In the preparation of the ketch, and in working out the details of his plan, Decatur was ably seconded by his first lieutenant. The expedition for the destruction of the Philadelphia was exactly suited to a man of Lawrence's vigorous and imaginative temperament.

If a precise record remained of that immortal expedition,—the six days of storm and tempest, in which the ketch, ill ventilated and crowded with men who were wet to the skin most of the time and half starved because their provisions were spoiled by salt water, was blown about the African coast,—how surpassingly interesting it would be! It is known, however, that both officers and men not only kept up their determination, but their gayety. On that February evening when the ketch stole in and made fast to the Philadelphia to destroy her, Lawrence, next to Decatur, bore the most active part. It was he who commanded the boat that put out from the ketch and coolly fastened a hawser to the forechains of the doomed frigate; and it was he who intercepted the frigate's boat and took the fast from it and passed another line from the Philadelphia's stern into the ketch. When Decatur shouted, "Board!" Lawrence was among the first to land on the quarterdeck, and as soon as that was cleared, he dashed below, accompanied by two midshipmen, as intrepid as himself,—Mr. Laws and the indomitable Macdonough,—with ten men, and fired the berth-deck and all the forward storerooms. Nothing is more extraordinary than the quickness and precision with which every order was carried out on that night of glory. Lawrence and his party were in the ship less than twenty-five minutes, yet they were the last to drop into the ketch.[20] On their return after this celebrated adventure, Lawrence received his due share of praise.

There was much hard work to be done by every officer in the squadron before it was ready to attack Tripoli in August, 1804, and Lawrence, as first lieutenant, did his part. Once before Tripoli, there was severe fighting as well as hard work. The fact that Decatur was taken out of his ship so often to lead a division of the boats, left the command of the Enterprise much to Lawrence, and he handled the little schooner in the most seamanlike manner.

In the winter of 1804-5 the government determined to build a number of small gunboats, to renew the attacks on Tripoli in the summer. Some of the lieutenants who had returned to the United States in the changes necessary in the squadron, were selected to take them out to the Mediterranean. Lawrence, who had come back to the United States after spending two years in the Mediterranean, was given the command of one of these little vessels, Number Six,—for they were thought to be too insignificant to name and consequently were merely numbered.

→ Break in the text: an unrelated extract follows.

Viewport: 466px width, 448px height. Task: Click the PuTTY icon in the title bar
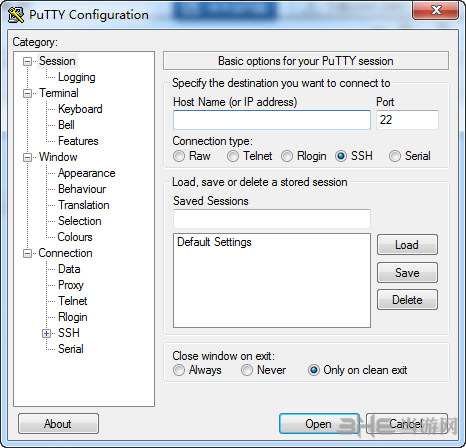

They carried a large spread of canvas, but their gunwales were so near the water that they looked rather like rafts than boats. On the way over, Lawrence was sighted by the British frigate Lapwing, which sent a boat to rescue them, supposing them to be on a raft after a shipwreck. Lawrence thanked the officer in charge of the boat, but proceeded on his way.

Commodore Rodgers was then in command of the American force which again appeared before Tripoli in May, 1805; and without firing a gun a treaty of peace and the release of the Philadelphia's officers and men were secured. The squadron then sailed for Tunis, where it intimidated the Tunisians into good behavior and negotiated a treaty of peace under the threat of a bombardment.

Soon after most of the vessels returned home. Lawrence recrossed the ocean again in his gunboat, and commanded her for some time after.

On the 22d of June, 1807, occurred the painful and mortifying rencounter of the Chesapeake, frigate, with the British frigate Leopard, one of the most far-reaching events in the American navy. As the name of Lawrence will ever be connected with the unfortunate Chesapeake, the story of that unhappy event can be told here.

The Chesapeake was a comparatively new ship, carrying thirty-eight guns, and was put in commission to relieve the Constitution in the Mediterranean. She seems to have been an unpopular ship from the first, as she was thought to be weak for her size, and was a very ordinary sailer. She was to wear the broad pennant of Commodore James Barron, who had Captain Gordon as his flag captain. Both of these men were esteemed excellent officers.

The Chesapeake was fitted partly at the Washington Navy Yard and partly at the Norfolk Navy Yard. There had been a charge that she had among her crew three deserters from the British frigate Melampus. The charge had been investigated, however, and found to be a mistake. It was known that the Leopard, of fifty guns, was hanging about outside the capes of Virginia, but it was not suspected that she would attempt to stop the Chesapeake. The British government, arrogant in its dominion over the sea, had claimed and exercised the right of searching merchant vessels; and the United States, a young nation, with a central government which was still an experiment as well as an object of jealousy to the State governments, had submitted from not knowing exactly how to resist. But with a ship of war it was different, and neither the authorities nor the people of the United States dreamed that any attempt would be made to violate the deck of a national vessel.

There seems to have been great negligence in preparing the Chesapeake for sea, and when she sailed she was in a state of confusion, her decks littered up, and none of the apparatus used in those days for firing great guns was available. Neither was her crew drilled, having been at quarters only three times. Her officers were men of spirit, but there seems to have been a fatal laxness in getting her ready for sea.